Neue Gefahren durch "Palcohol"

Symbolbild

Hamm - Alkohol in Pulverform - Palcohol genannt - kommt als neuer Trend aus den USA. Experten warnen vor Risiken und Gefahren für Jugendliche.

Toxikologen Dr. Michael Müller

Palcohol ist ein neuer Trend in den USA. Alkoholpulver sozusagen, das sowohl aufgelöst als auch trocken zu sich genommen werden kann. Für den Toxikologen Dr. Michael Müller besteht die größte Gefahr darin, dass es für Jugendliche ein cooler Einstieg in den Alkoholkonsum sein kann, den nur die wenigsten mit echten Gefahren verbinden. Wie es wirklich ist und ob Alkoholpulver in der Medizin hilfreich sein kann, erfuhr yourzz-Reporterin Carolin Drees im Interview.

Palcohol soll ein Pulver sein, das sowohl pur genommen als auch verdünnt oder aufgestreut auf Brote wie Alkohol wirken soll. Wie funktioniert das?

Müller: Alkohol in Pulverform existiert nicht. Bei Alkohol in Pulverform handelt es sich um gut lösliche Pulver, meist auf der Basis polymerer Zucker, die mit unterschiedlichen Mengen an Alkohol getränkt werden. Das angesprochene Produkt enthält in einer Packung 28 Gramm Pulver mit einem Alkoholgehalt von etwa zehn bis zwölf Volumenprozent Trinkalkohol. Eine Packung Pulver entspricht damit einem guten Schnapsglas voll Wein.

Auch die Zugabe zu festen Arzneimitteln ist ein Anwendungsbereich des Alkoholpulvers. Kann es in der Medizin nützlich sein?

Müller: Gemäß der Webseite des Herstellers soll das Pulver zum Desinfizieren von Wunden geeignet sein. Hierfür bräuchte man aber eigentlich höhere Konzentrationen wie man sie zum Beispiel in Desinfektionstüchern, die mit Alkohol getränkt sind, findet. Außerdem kann das Pulver die Wunde mechanisch reizen und verkleben und damit die Wundheilung stören.

Wo sehen Sie die größten Gefahren?

Müller: Von der Nutzung als Schnupftabakersatz ist gänzlich abzuraten, das Pulver als Träger des Alkohols kann dabei den Nasen-Rachenraum verkleben, es wird auch vom Hersteller davon abgeraten.

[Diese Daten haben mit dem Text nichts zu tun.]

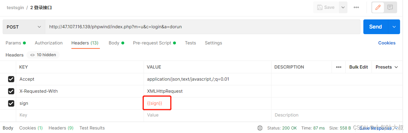The image size is (408, 133).
Task: Switch to the Pre-request Script tab
Action: [152, 43]
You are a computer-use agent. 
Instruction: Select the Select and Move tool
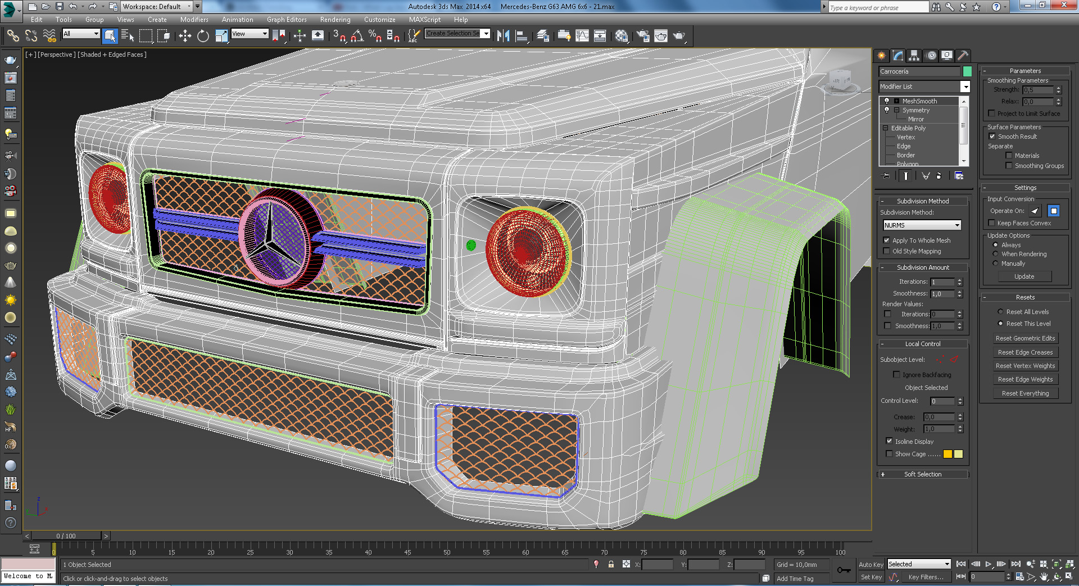pos(185,36)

Ist Palcohol gefährlicher als Alkohol?

Müller: Problematisch ist die Nutzung als Pulver zum Schlecken. Hier kann die geringe Menge Alkohol „Lust auf mehr machen“ und einen Einstieg zum regelmäßigen Konsum alkoholischer Getränke bedeuten und dies stellt eine nicht zu unterschätzende Suchtgefahr dar.

Wenn es zu einer ähnlichen Wirkung wie Alkohol kommt, ist die Suchtgefahr dann genauso groß?

Müller: Stellt man den Drink nach Anleitung der Verpackung her, entstehen für deutsche Konsumenten keine relevanten Trinkmengen und wahrscheinlich ist es ein sehr teures Vergnügen im Verhältnis zu den „richtigen“ Getränken. Um einen Rauschzustand zu erreichen, müsste man schon erhebliche Mengen konsumieren.

Sähe der Entzug genauso aus wie bei einer „normalen“ Alkoholsucht?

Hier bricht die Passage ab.